TASK INSTRUCTIONS:
Find the line containing "The image size is (870, 442).", then output it and every line after it through the end of the listing below, exactly as written.

━━━━━━━━━━━━━━━━

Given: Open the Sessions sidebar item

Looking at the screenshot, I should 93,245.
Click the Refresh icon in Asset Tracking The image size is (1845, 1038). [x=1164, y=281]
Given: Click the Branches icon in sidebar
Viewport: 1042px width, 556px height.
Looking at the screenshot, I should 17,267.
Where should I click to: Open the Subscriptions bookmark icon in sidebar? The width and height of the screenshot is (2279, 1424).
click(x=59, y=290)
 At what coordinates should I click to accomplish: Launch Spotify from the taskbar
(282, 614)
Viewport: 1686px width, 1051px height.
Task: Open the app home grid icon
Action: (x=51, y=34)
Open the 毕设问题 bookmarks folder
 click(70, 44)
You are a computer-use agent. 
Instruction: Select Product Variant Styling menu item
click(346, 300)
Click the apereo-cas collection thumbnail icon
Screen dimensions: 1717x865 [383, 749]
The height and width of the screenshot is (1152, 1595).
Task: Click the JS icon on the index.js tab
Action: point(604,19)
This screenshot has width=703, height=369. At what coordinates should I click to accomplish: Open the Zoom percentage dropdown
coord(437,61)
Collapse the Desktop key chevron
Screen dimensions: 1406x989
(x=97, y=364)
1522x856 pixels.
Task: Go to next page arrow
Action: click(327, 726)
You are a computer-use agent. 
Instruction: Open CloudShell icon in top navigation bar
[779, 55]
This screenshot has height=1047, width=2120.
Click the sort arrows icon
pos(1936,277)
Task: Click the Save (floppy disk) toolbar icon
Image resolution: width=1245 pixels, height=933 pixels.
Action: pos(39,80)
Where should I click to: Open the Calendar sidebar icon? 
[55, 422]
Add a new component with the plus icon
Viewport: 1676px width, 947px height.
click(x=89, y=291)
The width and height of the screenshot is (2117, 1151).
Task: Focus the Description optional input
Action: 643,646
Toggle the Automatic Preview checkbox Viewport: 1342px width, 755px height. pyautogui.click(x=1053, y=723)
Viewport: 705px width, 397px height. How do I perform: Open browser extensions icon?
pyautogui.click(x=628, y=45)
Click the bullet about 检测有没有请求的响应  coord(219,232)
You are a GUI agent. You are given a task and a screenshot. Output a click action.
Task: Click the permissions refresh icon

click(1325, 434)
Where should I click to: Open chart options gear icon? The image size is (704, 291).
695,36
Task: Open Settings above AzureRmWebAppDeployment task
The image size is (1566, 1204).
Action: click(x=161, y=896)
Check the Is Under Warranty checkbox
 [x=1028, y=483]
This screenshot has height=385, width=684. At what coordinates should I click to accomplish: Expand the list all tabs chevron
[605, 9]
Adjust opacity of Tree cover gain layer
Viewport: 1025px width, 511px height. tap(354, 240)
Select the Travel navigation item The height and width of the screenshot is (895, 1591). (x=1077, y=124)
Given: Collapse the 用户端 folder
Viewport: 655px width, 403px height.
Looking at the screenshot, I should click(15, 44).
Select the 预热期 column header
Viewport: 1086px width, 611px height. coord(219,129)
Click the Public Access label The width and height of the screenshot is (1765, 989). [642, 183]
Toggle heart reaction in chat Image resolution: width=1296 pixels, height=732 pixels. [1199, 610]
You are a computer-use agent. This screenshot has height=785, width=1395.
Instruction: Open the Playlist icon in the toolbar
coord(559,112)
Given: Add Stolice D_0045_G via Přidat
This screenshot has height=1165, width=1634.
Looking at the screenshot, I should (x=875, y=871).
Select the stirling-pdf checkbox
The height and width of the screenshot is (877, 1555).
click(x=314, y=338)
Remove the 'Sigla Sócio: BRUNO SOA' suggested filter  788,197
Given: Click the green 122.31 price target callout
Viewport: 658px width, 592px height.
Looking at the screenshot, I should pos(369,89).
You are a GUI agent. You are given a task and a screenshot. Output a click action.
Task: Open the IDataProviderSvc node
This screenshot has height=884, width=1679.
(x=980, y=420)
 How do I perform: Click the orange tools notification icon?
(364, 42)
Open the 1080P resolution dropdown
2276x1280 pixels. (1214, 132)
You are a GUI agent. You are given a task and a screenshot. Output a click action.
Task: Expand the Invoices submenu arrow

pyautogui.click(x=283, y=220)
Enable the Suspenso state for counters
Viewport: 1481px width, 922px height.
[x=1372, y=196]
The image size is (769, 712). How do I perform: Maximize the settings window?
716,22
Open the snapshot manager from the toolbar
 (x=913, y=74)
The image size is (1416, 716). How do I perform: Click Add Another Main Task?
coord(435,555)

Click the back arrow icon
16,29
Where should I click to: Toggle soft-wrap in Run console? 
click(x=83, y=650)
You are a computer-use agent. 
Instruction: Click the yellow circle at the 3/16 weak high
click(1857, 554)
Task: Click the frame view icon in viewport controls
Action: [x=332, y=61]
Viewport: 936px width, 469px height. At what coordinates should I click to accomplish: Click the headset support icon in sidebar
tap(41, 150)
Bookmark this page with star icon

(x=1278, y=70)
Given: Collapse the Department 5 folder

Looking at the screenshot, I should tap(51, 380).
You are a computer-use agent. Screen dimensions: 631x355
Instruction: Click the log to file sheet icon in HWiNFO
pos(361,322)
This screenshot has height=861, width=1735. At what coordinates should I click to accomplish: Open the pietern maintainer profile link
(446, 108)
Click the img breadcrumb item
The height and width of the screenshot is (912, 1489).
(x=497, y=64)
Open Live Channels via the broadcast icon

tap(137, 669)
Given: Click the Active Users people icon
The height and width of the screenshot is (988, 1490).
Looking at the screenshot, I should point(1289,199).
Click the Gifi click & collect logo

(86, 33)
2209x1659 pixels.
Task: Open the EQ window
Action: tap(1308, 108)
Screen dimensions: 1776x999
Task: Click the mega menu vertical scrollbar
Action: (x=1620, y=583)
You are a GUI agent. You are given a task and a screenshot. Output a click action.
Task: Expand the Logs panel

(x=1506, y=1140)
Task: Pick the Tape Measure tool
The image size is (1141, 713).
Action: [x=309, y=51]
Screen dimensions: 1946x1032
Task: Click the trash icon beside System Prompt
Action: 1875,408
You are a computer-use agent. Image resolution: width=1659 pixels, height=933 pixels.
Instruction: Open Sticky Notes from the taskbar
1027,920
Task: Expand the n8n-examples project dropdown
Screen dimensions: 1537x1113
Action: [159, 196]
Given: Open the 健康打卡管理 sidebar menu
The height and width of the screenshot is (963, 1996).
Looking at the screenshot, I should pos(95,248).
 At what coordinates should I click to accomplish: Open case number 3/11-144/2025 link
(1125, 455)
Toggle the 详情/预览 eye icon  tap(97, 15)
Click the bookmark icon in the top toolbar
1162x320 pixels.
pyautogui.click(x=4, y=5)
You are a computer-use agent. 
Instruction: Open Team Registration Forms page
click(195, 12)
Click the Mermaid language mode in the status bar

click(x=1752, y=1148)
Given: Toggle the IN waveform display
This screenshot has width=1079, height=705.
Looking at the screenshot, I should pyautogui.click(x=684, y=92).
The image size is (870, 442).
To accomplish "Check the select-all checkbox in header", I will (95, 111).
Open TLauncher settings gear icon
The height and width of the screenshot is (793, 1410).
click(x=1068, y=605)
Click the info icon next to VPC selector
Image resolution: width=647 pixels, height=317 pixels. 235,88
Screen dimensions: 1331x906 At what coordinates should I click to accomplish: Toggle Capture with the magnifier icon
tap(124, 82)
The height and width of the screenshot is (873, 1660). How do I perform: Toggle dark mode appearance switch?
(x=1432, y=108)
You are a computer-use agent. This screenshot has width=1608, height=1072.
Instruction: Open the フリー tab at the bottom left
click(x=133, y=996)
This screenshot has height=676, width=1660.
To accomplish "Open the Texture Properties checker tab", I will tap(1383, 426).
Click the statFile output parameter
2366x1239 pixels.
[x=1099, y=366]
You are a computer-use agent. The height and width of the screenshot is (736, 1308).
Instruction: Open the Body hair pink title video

━━━━━━━━━━━━━━━━

ANSWER BOX:
The image size is (870, 442).
To accomplish "Check the select-all checkbox in header", I will (95, 111).
Open TLauncher settings gear icon
The height and width of the screenshot is (793, 1410).
click(x=1068, y=605)
Click the info icon next to VPC selector
Image resolution: width=647 pixels, height=317 pixels. 235,88
Screen dimensions: 1331x906 At what coordinates should I click to accomplish: Toggle Capture with the magnifier icon
tap(124, 82)
The height and width of the screenshot is (873, 1660). How do I perform: Toggle dark mode appearance switch?
(x=1432, y=108)
You are a computer-use agent. This screenshot has width=1608, height=1072.
Instruction: Open the フリー tab at the bottom left
click(x=133, y=996)
This screenshot has height=676, width=1660.
To accomplish "Open the Texture Properties checker tab", I will tap(1383, 426).
Click the statFile output parameter
2366x1239 pixels.
[x=1099, y=366]
You are a computer-use agent. The height and width of the screenshot is (736, 1308).
Instruction: Open the Body hair pink title video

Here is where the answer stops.